Venceu o vazio
O resultado não é um projeto, é um sintoma. Um PS exausto, sem chama, sem ideias mobilizadoras, sem ligação real ao país produtivo, à classe média cansada, aos jovens que já nem se dão ao trabalho de ouvir. A esquerda, no seu todo, está moribunda: perdeu linguagem, perdeu causas, perdeu povo. Vive de memórias e de moralismos alguns deles mortos nos locais onde foram governo.

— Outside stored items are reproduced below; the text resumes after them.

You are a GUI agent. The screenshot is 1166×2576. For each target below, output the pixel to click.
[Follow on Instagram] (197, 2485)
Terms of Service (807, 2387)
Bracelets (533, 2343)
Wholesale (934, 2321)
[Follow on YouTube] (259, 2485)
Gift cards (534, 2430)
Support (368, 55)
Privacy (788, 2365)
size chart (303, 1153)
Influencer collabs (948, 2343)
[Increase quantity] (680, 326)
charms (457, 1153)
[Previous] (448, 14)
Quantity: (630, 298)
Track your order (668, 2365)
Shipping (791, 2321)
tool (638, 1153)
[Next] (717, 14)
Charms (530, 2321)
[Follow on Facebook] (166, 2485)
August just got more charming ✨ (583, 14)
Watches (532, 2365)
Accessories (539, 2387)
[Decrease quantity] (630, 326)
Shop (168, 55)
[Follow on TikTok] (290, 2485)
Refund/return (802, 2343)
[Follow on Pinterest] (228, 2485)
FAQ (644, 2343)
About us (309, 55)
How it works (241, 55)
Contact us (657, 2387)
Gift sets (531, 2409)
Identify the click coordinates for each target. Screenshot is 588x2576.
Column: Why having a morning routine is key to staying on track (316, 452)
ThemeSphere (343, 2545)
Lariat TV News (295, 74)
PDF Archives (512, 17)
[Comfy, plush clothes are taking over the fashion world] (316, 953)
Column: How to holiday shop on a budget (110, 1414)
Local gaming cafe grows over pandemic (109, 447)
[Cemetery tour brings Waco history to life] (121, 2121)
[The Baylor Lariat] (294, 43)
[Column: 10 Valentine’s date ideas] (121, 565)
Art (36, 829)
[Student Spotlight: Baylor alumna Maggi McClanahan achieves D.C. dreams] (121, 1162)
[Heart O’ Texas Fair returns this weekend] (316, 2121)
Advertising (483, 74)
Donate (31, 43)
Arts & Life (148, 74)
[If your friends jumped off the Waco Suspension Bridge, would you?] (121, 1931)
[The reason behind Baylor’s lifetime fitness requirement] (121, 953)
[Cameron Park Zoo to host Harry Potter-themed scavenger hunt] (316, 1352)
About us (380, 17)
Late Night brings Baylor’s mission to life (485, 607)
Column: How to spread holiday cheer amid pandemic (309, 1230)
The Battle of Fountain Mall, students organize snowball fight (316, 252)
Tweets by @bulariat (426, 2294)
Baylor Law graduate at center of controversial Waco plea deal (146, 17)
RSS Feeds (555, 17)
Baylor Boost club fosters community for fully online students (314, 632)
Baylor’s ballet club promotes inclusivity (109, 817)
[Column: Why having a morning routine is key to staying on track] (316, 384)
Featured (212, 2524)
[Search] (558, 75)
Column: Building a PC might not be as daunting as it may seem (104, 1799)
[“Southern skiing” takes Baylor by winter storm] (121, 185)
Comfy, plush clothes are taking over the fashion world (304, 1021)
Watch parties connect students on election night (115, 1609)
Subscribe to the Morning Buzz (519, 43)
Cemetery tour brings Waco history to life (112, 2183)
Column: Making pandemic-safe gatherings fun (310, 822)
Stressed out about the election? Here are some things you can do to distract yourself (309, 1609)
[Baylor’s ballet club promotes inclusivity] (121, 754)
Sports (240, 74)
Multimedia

Entretanto, Luís Montenegro aproxima-se do fim como começou: frágil. Nunca foi forte, nunca liderou verdadeiramente, nunca conseguiu criar um eixo político claro. O PSD nacional sem identidade, perde eleitorado por todos os lados — uns fogem para a abstenção, outros para o protesto. E o protesto hoje tem nome.
André Ventura ronda os 35%. E não, não porque tenha respostas sólidas, mas sim porque os outros deixaram de ter perguntas relevantes. O guião está feito . Um veto aqui, uma crise institucional ali, um problema jurídico real ou inventado — e o Governo cai. Não por força do Chega, mas pela fraqueza estrutural do sistema. Ventura não precisa de conquistar o poder: basta-lhe empurrar um edifício já rachado.
E atenção à Madeira. O “método Ventura” espalha-se sempre pelos mesmos atalhos: conflito, ressentimento, casos mal explicados, instituições em silêncio, elites a protegerem-se mal. Basta um erro, um abuso, um processo mal conduzido — e o discurso cola. Não porque seja justo, mas porque encontra terreno fértil, quer nos media quer nas redes sócias quer no popvox .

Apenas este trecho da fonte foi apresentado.